The European Central Bank (ECB) yesterday announced the extension of its current bond-buying program while the interest rates at the current level. Under the current program, ECB is set to buy public sector bonds at the pace of €80 billion per month until March 2017. It announced that after the expiry of the current program it would buy similar bonds until December and reduced the pace to €60 billion per month. So what did the ECB actually delivered? Tapering or easing.
We, at FxWirePro, believe that the ECB delivered a mix; a dovish tapering or a hawkish easing.
Throughout the Press conference and some policymakers at later speech tried to convince that tapering wasn’t discussed and the reduction in the purchase was a response to an improvement in the economy but we believe otherwise. The policy action was dovish undoubtedly but it was nothing short of a tapering too. Let’s take the example of Fed, the pioneer of tapering. When the Fed started tapering at every Fed meeting starting January 2014, the quantitative easing was still going on, just like ECB’s going on too. However, there is a difference and the action was dovish too.

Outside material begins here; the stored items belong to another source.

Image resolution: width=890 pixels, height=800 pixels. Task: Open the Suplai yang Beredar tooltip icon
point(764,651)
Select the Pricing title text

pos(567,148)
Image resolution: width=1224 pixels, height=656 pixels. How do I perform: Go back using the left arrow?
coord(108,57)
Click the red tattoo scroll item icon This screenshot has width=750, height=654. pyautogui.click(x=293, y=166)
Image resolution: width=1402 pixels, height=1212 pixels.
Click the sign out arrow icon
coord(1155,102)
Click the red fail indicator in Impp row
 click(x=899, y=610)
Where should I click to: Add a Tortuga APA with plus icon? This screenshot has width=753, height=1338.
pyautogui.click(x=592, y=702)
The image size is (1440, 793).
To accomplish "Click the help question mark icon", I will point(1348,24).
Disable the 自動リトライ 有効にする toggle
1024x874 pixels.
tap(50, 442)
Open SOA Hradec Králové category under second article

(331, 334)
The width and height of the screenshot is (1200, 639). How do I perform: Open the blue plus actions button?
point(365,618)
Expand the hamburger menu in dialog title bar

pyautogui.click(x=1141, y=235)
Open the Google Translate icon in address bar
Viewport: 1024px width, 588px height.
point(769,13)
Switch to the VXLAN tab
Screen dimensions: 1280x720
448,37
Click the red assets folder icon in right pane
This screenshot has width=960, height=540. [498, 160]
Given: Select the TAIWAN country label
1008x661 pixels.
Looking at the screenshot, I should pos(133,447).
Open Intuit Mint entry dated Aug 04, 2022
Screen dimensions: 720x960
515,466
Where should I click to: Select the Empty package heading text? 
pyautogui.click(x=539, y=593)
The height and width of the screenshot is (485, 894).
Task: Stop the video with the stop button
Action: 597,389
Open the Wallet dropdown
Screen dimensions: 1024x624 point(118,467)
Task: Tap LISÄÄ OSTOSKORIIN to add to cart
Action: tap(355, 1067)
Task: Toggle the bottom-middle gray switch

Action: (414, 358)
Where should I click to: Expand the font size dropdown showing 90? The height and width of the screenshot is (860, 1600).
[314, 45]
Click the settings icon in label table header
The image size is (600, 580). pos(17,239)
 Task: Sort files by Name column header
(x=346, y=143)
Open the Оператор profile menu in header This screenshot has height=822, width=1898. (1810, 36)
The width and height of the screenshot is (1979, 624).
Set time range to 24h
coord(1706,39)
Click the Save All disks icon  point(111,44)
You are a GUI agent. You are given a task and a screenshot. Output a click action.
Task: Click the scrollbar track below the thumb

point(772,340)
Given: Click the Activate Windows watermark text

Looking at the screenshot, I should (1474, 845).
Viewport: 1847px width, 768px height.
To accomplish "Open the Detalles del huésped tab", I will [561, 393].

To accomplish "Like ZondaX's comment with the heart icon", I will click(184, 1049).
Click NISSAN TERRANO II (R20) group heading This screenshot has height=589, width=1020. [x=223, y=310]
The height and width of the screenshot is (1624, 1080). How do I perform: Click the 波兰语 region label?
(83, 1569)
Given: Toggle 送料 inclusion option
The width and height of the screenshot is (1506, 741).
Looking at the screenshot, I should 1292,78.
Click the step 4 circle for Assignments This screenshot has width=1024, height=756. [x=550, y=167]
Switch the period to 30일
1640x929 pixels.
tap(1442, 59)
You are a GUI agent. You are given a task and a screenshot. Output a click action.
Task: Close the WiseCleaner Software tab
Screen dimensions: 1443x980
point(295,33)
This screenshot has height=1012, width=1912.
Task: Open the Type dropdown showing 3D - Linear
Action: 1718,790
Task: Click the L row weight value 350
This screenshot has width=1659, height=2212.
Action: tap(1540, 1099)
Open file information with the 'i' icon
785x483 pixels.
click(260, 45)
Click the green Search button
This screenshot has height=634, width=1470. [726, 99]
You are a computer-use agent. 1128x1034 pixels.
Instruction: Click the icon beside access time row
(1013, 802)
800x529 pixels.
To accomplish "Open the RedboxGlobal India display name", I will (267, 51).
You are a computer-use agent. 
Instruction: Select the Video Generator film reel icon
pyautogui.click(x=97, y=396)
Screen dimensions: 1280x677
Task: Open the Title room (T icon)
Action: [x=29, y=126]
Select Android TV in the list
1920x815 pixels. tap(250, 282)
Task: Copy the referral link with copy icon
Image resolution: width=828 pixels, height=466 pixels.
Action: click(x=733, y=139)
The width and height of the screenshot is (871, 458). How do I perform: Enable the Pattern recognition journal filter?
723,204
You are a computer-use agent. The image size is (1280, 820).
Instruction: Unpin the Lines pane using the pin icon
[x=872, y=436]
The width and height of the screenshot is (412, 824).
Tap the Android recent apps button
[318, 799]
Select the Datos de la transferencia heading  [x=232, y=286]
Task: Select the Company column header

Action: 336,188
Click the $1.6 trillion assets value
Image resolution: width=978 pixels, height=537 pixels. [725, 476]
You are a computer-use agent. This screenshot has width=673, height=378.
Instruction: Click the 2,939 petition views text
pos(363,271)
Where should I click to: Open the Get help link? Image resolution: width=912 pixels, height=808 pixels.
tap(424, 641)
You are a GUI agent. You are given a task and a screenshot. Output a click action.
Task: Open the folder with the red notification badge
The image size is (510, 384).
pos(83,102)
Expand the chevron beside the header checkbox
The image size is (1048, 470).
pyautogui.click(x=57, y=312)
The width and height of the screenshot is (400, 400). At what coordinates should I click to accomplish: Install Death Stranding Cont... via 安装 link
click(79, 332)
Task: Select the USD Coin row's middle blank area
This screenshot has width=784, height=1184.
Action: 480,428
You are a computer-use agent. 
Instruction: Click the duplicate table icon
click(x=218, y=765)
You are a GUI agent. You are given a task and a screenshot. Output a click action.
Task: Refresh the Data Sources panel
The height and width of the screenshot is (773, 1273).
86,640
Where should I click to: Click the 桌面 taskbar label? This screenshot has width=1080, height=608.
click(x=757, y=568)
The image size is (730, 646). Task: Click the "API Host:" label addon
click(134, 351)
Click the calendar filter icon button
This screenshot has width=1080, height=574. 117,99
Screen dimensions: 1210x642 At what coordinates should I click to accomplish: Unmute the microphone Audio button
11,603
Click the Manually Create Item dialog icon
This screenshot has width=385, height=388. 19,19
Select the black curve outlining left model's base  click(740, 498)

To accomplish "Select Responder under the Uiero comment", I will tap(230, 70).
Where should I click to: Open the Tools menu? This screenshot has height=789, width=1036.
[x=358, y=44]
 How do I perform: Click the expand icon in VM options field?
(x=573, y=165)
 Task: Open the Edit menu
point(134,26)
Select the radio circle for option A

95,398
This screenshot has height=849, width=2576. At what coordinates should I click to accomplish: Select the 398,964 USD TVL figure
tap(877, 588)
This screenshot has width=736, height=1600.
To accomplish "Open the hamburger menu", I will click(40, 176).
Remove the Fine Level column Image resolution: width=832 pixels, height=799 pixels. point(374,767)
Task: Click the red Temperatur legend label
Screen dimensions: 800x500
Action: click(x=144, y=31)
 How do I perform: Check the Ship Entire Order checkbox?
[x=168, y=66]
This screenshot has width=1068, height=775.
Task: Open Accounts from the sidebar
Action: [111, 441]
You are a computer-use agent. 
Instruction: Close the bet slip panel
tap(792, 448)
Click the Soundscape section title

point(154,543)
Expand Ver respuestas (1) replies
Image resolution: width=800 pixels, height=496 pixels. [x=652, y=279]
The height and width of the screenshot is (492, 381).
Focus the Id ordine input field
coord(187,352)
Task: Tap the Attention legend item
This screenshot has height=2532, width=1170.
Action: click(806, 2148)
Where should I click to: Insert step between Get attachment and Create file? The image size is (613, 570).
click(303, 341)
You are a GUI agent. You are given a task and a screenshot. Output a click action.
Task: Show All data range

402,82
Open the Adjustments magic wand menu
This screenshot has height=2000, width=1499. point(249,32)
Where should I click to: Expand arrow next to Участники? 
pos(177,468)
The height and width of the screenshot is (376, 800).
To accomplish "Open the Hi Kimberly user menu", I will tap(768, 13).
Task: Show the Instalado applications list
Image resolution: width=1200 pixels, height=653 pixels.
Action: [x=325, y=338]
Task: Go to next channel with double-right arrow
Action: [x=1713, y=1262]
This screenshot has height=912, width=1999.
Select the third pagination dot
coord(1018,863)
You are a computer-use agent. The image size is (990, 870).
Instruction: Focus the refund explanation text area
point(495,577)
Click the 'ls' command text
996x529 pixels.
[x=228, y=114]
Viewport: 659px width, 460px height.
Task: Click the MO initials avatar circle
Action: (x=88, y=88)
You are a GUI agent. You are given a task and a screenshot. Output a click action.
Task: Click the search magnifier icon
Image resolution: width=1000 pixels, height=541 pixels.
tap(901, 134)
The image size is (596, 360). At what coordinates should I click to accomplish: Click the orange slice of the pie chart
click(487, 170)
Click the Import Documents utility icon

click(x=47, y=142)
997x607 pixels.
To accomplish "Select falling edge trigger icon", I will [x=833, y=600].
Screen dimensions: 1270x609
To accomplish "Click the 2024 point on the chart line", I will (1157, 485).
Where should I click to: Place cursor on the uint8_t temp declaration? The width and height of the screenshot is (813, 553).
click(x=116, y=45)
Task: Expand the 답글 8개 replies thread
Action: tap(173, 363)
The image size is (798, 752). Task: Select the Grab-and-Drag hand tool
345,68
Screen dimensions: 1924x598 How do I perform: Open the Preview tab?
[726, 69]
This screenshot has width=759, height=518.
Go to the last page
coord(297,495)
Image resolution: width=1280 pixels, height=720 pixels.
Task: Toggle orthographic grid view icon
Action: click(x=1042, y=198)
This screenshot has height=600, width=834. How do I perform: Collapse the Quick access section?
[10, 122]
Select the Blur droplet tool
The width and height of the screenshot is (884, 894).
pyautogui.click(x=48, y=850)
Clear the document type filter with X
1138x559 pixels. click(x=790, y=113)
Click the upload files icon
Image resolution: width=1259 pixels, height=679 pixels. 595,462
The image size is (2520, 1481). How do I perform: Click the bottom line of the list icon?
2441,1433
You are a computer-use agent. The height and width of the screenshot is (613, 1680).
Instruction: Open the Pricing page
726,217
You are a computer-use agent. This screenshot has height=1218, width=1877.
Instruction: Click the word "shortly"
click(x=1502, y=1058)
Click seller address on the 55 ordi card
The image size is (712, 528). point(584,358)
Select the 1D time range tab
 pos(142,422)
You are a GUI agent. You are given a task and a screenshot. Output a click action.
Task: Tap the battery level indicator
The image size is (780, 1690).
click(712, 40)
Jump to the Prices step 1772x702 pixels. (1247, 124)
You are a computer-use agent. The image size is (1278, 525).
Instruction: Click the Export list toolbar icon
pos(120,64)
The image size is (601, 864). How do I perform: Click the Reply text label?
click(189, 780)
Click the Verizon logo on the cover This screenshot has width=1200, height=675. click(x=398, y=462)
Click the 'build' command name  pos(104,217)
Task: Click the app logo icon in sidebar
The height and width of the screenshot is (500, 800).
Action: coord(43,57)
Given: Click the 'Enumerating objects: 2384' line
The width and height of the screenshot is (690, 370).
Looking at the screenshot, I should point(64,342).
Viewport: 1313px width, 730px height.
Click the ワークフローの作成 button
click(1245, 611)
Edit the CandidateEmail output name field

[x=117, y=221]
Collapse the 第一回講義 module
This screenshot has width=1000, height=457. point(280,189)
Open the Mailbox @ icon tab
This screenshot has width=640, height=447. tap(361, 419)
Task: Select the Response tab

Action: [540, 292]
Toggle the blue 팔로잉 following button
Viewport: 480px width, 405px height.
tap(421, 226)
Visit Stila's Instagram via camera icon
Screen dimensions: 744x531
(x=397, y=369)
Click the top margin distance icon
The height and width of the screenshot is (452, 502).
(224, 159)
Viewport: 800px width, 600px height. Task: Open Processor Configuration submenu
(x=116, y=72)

The action was dovish in a sense that the market was expecting six month’s extension to the easing in the tune of €80 billion per month or in total €480 billion, whereas ECB delivered an easing of €540 billion (9months *€60 billion). In addition to that, it changed rules which would enable the central bank to purchase securities below deposit rate yield, and that would push the short rates even lower. Another major difference between the ECB and the FED tapering is that the former is likely to adopt an inflation outlook influence variable tapering whereas the Fed pursued more of a fixed one, $10 billion per month.